Appearances of Heaven or Phenomena (# Φαινόμενα) is a treatise on positional astronomy, preserved in Greek. It is quite similar to a work by Autolycus (On the notion of the sphere) and talks about the application of the geometry of the sphere to astronomy and has survived in Greek, in various manuscript versions, the earliest of which dates from X. This text explains what is called "little astronomy", in contrast to the themes dealt with in Ptolemy's Great Composition (the Almagest). It contains 18 propositions and is close to of the preserved works on the same subject by Autolico de Pitane.

Optics

Optics (Ὀπτικά) is the oldest surviving Greek treatise, in various versions, devoted to problems that we would now say perspective and apparently intended for use in astronomy, it takes the form of Elements: it is a continuation of 58 propositions whose proof rests on definitions and postulates stated at the beginning of the text. In his definitions, Euclid follows the Platonic tradition, which states that vision is caused by rays emanating from the eye. Euclid describes the apparent size of an object in relation to its distance from the eye, and investigates the apparent shapes of cylinders and cones when viewed from different perspectives.

Euclid shows that the apparent sizes of equal objects are not proportional to their distance from our eye (proposition 8). He explains, for example, our vision of a sphere (and other simple surfaces): the eye sees a surface lower in the middle of the sphere, an even smaller proportion as the sphere is nearer, even if the surface to be seen appears larger, and the outline of which is seen is a circle. It also details, according to the positions of the eye and the object, how a circle appears to us. The treatise, in particular, contradicts an opinion held in some schools of thought, according to which the real size of objects (particularly of celestial bodies) is their apparent size, which is seen.

Papo considered that these results were important in astronomy and included Euclid's Optics, together with his Phenomena, in a compendium of minor works that had to be studied before the Almagesto, by Claudi Ptolemeu.

Treatise on music

Proclus attributes to Euclid a Treatise on music (Εἰσαγωγὴ, Ἁρμονική), which, like astronomy, theoretical music, for example in the form of an applied theory of proportions, is listed among the mathematical sciences. Two small writings have been preserved in Greek, and have been included in ancient editions of Euclid, but their adjudication is uncertain, as well as their possible links with the Elements. The two writings (a Section of the canon on musical intervals and an Harmonic Introduction) are, on the other hand, considered to be contradictory and the second, at least, is now considered by specialists as from another author.

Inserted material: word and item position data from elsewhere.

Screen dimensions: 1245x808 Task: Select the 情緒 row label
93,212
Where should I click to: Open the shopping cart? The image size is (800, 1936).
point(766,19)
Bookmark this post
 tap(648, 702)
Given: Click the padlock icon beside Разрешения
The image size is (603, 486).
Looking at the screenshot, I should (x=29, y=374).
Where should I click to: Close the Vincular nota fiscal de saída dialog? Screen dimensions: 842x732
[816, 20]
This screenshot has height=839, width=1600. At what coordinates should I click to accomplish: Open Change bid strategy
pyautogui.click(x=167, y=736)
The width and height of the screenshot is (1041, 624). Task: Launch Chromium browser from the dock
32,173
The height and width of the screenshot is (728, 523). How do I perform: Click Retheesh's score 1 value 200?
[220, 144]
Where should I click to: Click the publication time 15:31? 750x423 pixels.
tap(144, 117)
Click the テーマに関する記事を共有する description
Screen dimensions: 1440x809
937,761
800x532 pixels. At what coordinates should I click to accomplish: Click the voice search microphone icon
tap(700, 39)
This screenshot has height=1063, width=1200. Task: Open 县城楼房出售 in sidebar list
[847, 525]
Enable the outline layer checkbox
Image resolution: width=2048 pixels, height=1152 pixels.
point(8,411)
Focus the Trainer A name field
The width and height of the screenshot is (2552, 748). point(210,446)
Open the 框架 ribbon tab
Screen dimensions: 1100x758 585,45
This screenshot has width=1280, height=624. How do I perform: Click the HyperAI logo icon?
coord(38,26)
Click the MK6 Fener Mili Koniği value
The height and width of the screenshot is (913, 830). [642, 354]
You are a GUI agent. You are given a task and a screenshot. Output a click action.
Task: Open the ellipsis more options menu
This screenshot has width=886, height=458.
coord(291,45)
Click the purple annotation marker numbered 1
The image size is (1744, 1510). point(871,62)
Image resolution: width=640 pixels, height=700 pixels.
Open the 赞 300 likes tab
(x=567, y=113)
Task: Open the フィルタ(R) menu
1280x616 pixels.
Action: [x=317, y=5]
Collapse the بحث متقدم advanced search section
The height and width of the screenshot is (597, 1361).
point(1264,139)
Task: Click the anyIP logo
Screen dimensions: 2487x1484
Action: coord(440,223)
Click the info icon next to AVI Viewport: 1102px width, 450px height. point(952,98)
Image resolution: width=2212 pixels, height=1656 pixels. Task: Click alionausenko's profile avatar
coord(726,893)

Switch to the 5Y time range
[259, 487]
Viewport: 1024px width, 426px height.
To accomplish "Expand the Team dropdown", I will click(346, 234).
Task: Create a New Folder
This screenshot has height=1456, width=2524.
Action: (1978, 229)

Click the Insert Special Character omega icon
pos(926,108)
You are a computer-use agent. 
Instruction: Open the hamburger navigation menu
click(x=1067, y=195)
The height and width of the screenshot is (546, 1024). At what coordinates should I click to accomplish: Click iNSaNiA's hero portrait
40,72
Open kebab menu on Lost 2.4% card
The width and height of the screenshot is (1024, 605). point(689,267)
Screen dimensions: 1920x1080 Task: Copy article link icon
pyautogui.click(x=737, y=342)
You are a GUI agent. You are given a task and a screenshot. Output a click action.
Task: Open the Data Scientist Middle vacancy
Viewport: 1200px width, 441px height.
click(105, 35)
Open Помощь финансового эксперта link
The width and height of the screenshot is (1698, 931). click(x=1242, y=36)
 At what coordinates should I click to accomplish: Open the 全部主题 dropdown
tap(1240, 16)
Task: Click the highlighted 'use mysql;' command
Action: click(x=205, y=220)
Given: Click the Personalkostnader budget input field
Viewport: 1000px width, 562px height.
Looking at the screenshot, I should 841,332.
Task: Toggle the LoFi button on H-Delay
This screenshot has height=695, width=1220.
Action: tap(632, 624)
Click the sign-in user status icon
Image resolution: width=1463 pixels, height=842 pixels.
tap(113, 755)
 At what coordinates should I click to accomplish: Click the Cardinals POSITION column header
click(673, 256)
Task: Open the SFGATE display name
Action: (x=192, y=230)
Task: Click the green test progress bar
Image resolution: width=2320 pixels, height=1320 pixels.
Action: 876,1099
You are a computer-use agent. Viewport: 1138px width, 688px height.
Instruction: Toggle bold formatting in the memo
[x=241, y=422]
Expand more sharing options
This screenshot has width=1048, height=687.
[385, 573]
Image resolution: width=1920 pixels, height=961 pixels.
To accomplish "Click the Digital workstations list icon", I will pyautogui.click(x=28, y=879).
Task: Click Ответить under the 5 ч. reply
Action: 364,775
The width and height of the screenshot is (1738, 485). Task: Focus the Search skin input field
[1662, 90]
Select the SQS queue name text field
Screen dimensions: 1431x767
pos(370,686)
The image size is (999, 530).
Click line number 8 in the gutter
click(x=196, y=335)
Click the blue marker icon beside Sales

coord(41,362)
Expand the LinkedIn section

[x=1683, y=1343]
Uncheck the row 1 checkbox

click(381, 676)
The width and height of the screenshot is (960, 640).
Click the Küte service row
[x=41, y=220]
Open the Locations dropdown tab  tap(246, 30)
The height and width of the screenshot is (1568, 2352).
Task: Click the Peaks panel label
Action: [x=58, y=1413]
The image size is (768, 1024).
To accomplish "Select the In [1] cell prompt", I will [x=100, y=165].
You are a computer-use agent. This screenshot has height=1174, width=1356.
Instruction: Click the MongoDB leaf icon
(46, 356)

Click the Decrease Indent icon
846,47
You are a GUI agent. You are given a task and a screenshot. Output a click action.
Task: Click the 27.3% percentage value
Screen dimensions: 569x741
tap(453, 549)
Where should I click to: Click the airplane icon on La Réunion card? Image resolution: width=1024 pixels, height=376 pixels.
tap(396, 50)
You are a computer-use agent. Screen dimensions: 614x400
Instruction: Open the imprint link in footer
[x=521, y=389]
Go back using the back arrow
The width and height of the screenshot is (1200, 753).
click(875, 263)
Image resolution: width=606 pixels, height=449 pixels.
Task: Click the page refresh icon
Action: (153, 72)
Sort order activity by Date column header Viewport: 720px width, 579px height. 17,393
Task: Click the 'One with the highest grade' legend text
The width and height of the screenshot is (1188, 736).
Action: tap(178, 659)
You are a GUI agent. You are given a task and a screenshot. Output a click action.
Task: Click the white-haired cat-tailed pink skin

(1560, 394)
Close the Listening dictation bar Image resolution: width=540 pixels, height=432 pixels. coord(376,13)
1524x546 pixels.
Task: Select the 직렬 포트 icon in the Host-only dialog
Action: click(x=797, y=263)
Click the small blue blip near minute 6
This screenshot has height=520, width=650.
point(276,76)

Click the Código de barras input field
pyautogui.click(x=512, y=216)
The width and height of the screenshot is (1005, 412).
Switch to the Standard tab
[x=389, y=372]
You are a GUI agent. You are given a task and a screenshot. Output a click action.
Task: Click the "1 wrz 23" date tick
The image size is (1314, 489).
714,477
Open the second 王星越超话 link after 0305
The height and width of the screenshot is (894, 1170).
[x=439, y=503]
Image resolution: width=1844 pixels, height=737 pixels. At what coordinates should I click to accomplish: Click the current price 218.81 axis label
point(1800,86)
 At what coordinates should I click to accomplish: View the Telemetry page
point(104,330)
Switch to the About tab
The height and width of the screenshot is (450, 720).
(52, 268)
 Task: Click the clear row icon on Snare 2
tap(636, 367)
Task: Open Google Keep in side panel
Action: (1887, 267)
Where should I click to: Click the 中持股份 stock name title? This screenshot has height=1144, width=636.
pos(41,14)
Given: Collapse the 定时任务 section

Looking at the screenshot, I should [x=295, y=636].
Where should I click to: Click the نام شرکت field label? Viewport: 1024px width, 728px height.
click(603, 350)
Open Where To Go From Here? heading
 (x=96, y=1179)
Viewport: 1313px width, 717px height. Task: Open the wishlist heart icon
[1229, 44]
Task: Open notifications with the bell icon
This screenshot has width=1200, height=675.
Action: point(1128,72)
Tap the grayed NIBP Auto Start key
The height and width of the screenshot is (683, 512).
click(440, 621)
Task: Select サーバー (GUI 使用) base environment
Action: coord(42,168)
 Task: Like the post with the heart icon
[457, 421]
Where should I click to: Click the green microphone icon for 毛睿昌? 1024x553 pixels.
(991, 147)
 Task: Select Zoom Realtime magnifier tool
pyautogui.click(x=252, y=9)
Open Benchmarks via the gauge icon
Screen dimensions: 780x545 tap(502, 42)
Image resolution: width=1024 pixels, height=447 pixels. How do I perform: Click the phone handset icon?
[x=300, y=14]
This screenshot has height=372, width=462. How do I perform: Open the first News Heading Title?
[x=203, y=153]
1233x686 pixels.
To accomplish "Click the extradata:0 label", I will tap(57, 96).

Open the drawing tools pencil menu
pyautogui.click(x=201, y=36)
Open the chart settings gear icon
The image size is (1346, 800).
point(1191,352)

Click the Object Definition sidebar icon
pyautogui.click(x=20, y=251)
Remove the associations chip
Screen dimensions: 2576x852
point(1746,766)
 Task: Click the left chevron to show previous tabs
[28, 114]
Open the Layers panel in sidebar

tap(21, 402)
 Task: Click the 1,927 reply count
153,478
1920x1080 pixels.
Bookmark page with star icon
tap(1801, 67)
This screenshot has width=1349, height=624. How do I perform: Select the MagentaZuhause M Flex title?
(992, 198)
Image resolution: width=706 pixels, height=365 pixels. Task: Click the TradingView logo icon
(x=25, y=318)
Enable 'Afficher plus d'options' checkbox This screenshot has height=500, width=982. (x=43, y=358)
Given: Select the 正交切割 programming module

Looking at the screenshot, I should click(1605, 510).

Works falsely attributed to Euclid

Euclides, 1703

Catoptrics (Κατοητρικά) deals with the mathematical theory of mirrors, in particular the images formed in flat and spherical concave mirrors. The attribution of it to Euclid is doubtful; its author could have been Theon of Alexandria. It appears in Euclid's text on optics and in Proclus' commentary. It is now considered lost, and in particular, Catoptrics, long published as a continuation of the Optics in older editions, is no longer attributed to Euclid; it is considered to be a later compilation.

Euclid is also mentioned as the author of fragments in relation to mechanics, specifically in texts on the lever and balance, in some manuscripts in Latin or Arabic. The award is now considered doubtful.

Editions

  • The first edition of the modern era of the works of Euclides in Greek is that of David Gregory, in Oxford in 1703, with a Latin translation. François Peyrard made an edition in 3 volumes and 3 languages (Greek, Latin and French) of the Elements and Date (i.e., of all the texts of Euclides of pure mathematics known in Greek) in Paris, 1814-1818.
  • The reference edition of Euclides in Greek remains that of Heiberg and Menge, dated at the end of the XIX: Heiberg; Menge (1883). Teubner, ed. Euclidis operates omnia. Leipzig.
It includes a Latin translation along with the Greek text and contains all the well-known writings (including the dubious awards), as well as several comments by ancient authors.

Acknowledgment

  • The Euclides lunar crater bears this name in his memory.